1356. Sort Integers by The Number of 1 Bits

题目描述

Given an integer array arr. You have to sort the integers in the array in ascending order by the number of 1's in their binary representation and in case of two or more integers have the same number of 1's you have to sort them in ascending order.
Return the sorted array.

Example1

Input: arr = [0,1,2,3,4,5,6,7,8]
Output: [0,1,2,4,8,3,5,6,7]
Explantion: [0] is the only integer with 0 bits.
[1,2,4,8] all have 1 bit.
[3,5,6] have 2 bits.
[7] has 3 bits.
The sorted array by bits is [0,1,2,4,8,3,5,6,7]

Example2

Input: arr = [1024,512,256,128,64,32,16,8,4,2,1]
Output: [1,2,4,8,16,32,64,128,256,512,1024]
Explantion: All integers have 1 bit in the binary representation, you should just sort them in ascending order.

解决思路

使用系统的排序函数，更改比较器即可

class Solution {
    public int[] sortByBits(int[] arr) {
        Map<Integer, Integer> map = new HashMap<>();
        List<Integer> list = new ArrayList<>();
        for (int x:arr) {
            list.add(x);
            map.put(x, getNums(x));
        }

        Collections.sort(list, new Comparator<Integer>(){
            public int compare(Integer num1, Integer num2) {
                if (map.get(num1) != map.get(num2)) {
                    return map.get(num1)-map.get(num2);
                } else {
                    return num1-num2;
                }
            }
        });

        for(int i=0;i<arr.length;i++) {
            arr[i]=list.get(i);
        }

        return arr;
    }

    public int getNums(int x) {
        int res=0;
        while (x!=0) {
            res+=x%2;
            x/=2;
        }

        return res;
    }
}

--- 所给数据 ---
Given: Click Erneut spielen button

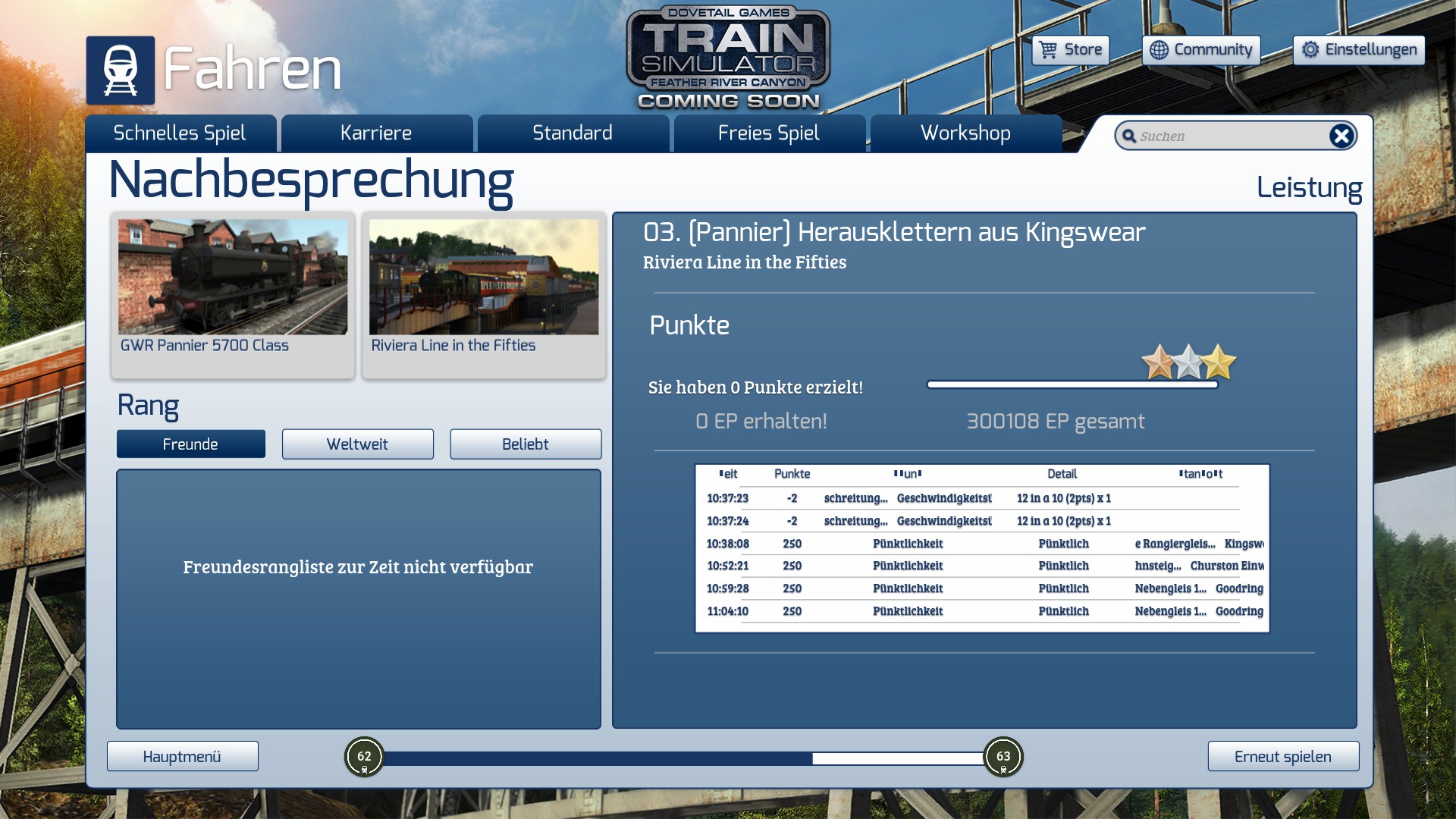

--- 练习任务 ---
**A)** 在这篇按二进制 1 的个数排序的题解中，示例 1 的输出数组是什么？
**B)** 请复述这篇题解中从“1356. Sort Integers”起、到“the sorted array.”为止（含这一处）的内容，一字不改。
作答时用不到这些数据。

--- 逐题解答 ---
**A)** [0,1,2,4,8,3,5,6,7]

**B)**
1356. Sort Integers by The Number of 1 Bits

题目描述

Given an integer array arr. You have to sort the integers in the array in ascending order by the number of 1's in their binary representation and in case of two or more integers have the same number of 1's you have to sort them in ascending order.
Return the sorted array.